Crônica: Odair José, Poeta Cacerense

quarta-feira, 2 de julho de 2025

A Onça no Daveron

    Era fim de tarde na Praia do Daveron quando o céu tingiu-se de dourado e as águas do Paraguai refletiam como um espelho trêmulo os últimos raios do sol. As crianças ainda brincavam entre os barquinhos ancorados, e os casais passeavam despreocupados, sentindo a brisa morna do rio. 
 
    Foi então que o silêncio caiu de repente, como uma onda invisível. Um pescador que enrolava suas redes parou com o gesto suspenso no ar. Um cachorro latiu e depois fugiu para trás dos quiosques. Alguém apontou para as dunas de areia úmida, perto da vegetação que avança desde o mato: 
 
    — Olha ali... 
 
    E lá estava ela. 
 
    Uma onça-pintada. 
 
    Não corria. Não se escondia. Caminhava com a elegância e o orgulho de quem sempre foi dona da terra. As patas deixavam marcas suaves na areia fina, como se desenhasse o seu nome antigo no chão. Ela olhou para as pessoas com um olhar calmo, quase pensativo. Não havia fome nem ameaça em seu corpo. Havia memória. 
 
    Alguns correram, outros apenas recuaram, boquiabertos. Mas ninguém ousou atirar pedras, ninguém gritou. Era como se todos sentissem — no fundo, bem no fundo — que aquele momento não era comum. Era um aviso. Um lembrete. 
 
    Dizem os mais velhos que o espírito da onça é o guardião dos caminhos da natureza.
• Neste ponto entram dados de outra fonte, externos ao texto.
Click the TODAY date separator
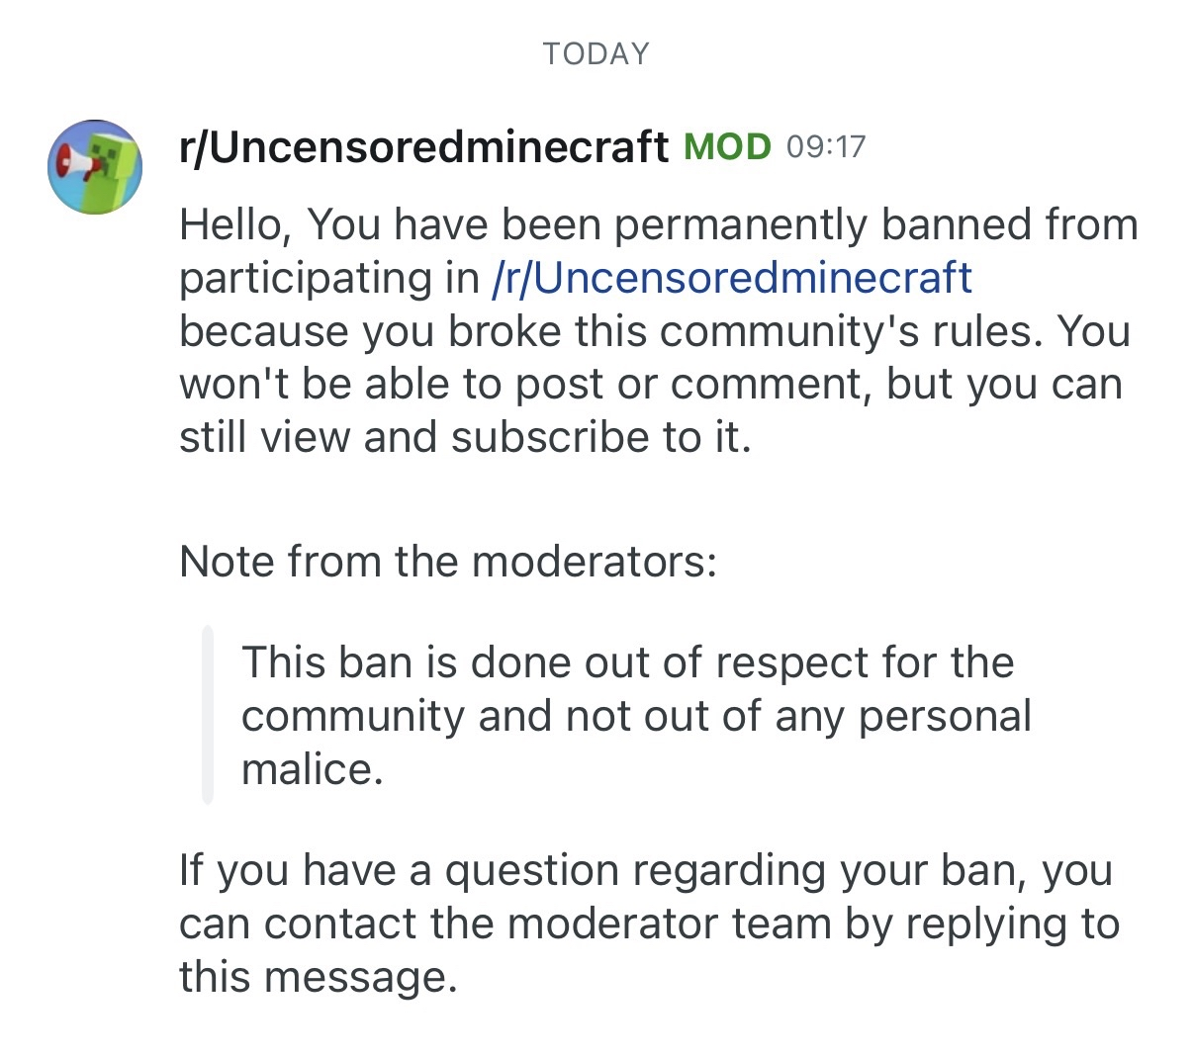Viewport: 1193px width, 1057px height. click(x=596, y=53)
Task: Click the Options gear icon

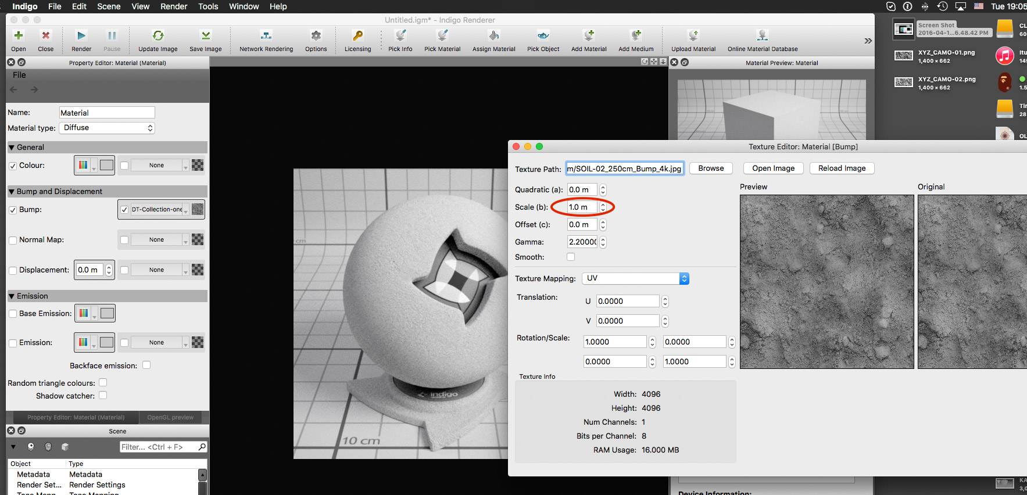Action: (316, 36)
Que ela aparece quando os limites entre os mundos se tornam finos como véus. Que ela surge para lembrar que, mesmo na praia do lazer e dos turistas, o antigo ainda respira. 
 
    Ela parou diante do rio. Bebeu da água, sem pressa. Depois, com a mesma serenidade, virou-se para o mato e desapareceu entre as árvores como um sussurro. 
 
    No dia seguinte, só restaram as pegadas na areia, como se a noite tivesse esculpido um conto que o sol não conseguiu apagar. 
 
    E desde então, os moradores dizem que, ao cair da tarde, quando o vento muda e os pássaros se calam, é possível ouvir um leve rosnado vindo das margens. Como se a onça estivesse ali. Observando. Esperando. Lembrando.